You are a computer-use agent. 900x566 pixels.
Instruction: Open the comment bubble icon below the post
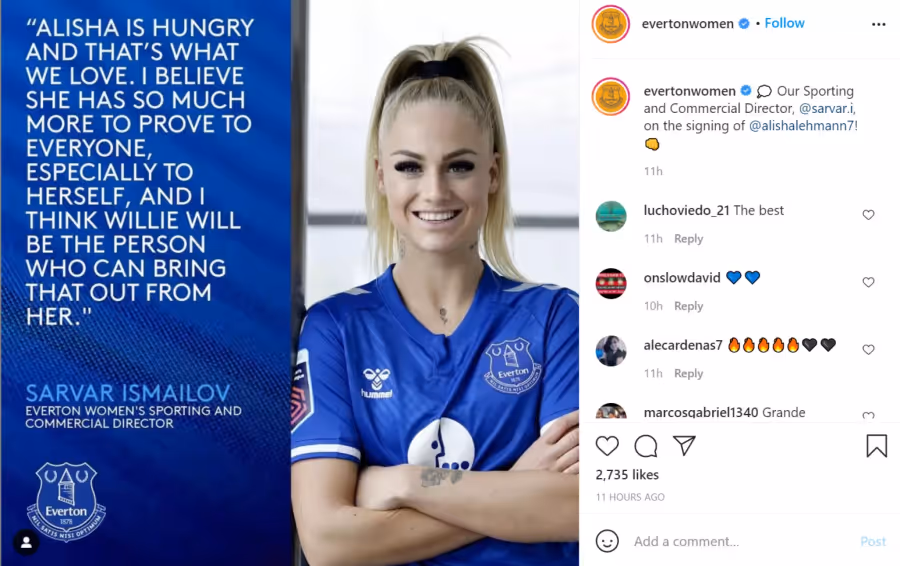pyautogui.click(x=646, y=446)
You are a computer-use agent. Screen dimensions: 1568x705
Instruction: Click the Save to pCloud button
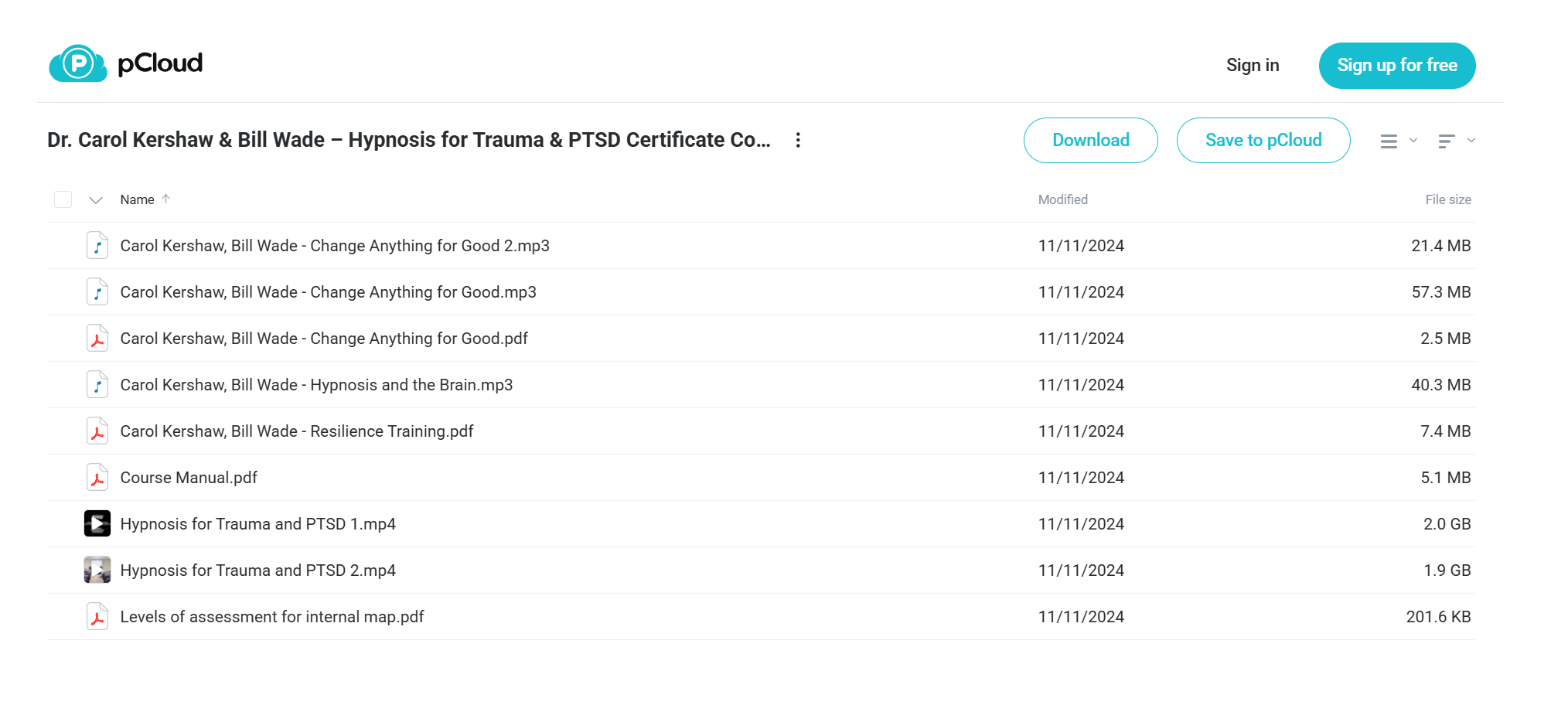[1263, 140]
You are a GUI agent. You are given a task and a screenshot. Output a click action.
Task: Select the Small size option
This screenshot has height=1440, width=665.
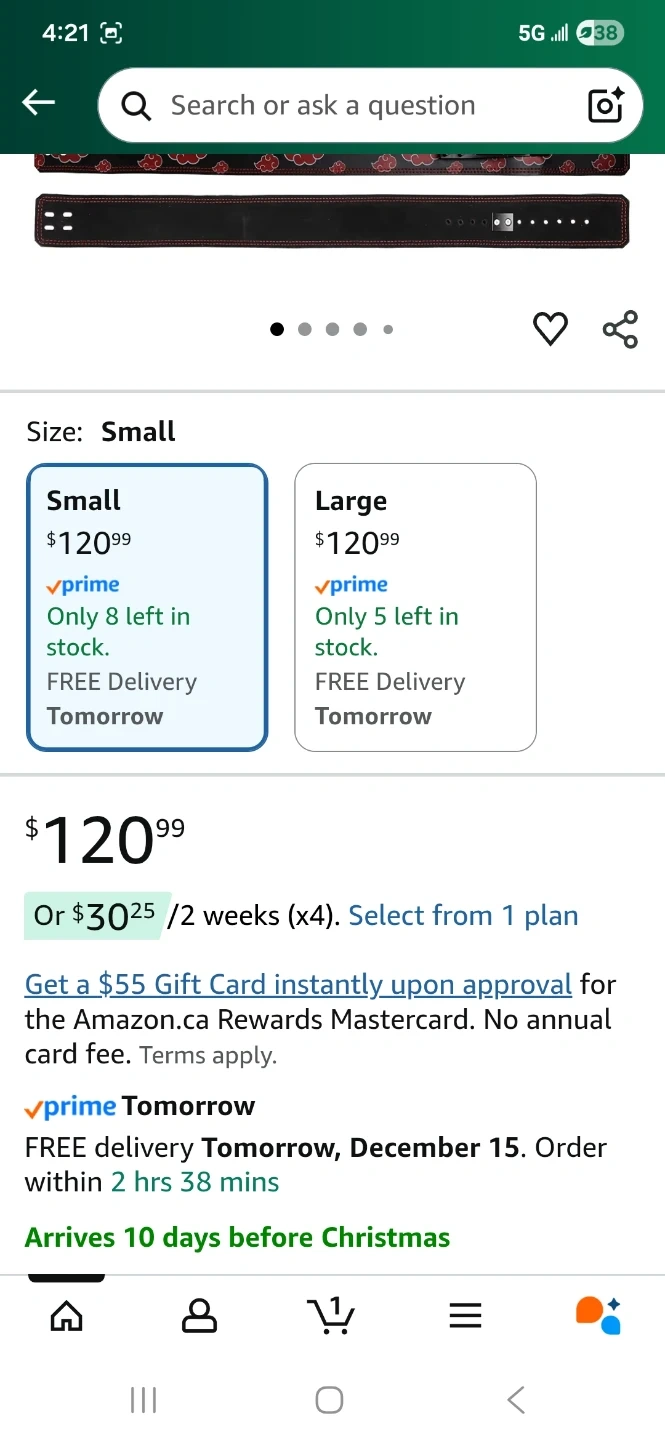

——

● **What is being asked**: Starting at the line that contains "Instruction: Click the Save to pCloud button", restate every line through the end of the records exactly as written, but leave the pictures out.

● **Result of this exercise**:
Instruction: Click the Save to pCloud button
[1263, 140]
You are a GUI agent. You are given a task and a screenshot. Output a click action.
Task: Select the Small size option
This screenshot has height=1440, width=665.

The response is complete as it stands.